Kosinüs Benzerliğine Dayalı Çapraz-proje Hata Tahmini

Çapraz-proje tahmini özellikle metrik heterojenliği açısından araştırmacıların ilgisini çekmekte, bu alanda yeni yöntemlere ihtiyaç duyulmaktadır. Hata tahmin işleminin farklı projeler üzerinden yürütülmesi geliştiricilere anlamlı bilgiler sunmaktadır. Bu çalışmada, çapraz-proje tahmini için, Kosinüs benzerliğine dayalı metrik eşleştirmesi yapan CSCDP isimli bir algoritma geliştirilmiştir.

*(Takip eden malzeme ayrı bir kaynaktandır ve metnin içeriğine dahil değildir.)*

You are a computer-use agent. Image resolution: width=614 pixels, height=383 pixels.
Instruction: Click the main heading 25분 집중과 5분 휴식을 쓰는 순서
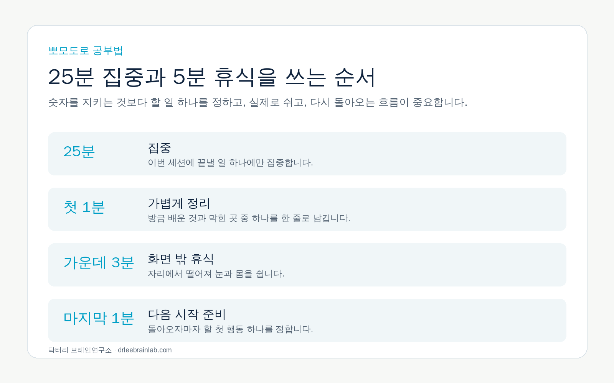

Yöntem 36 farklı veri setinde üç farklı sınıflandırıcı ile test edilmiştir. Elde edilen sonuçlara göre ortalama tahmin performansının yapay sinir ağlarında diğer sınıflandırıcılara göre daha yüksek olduğu tespit edilmiştir. Ayrıca, seyreklik analizine dayalı olarak seçilen eğitim veri setlerinin test başarısını olumlu etkilediği tespit edilmiştir. Son olarak, CSCDP kullanılarak yürütülen çapraz-proje tahmininin sınıflandırma hatasını Random Forest algoritmasında F-skor parametresi için 0.65 oranında azalttığı gözlemlenmiştir.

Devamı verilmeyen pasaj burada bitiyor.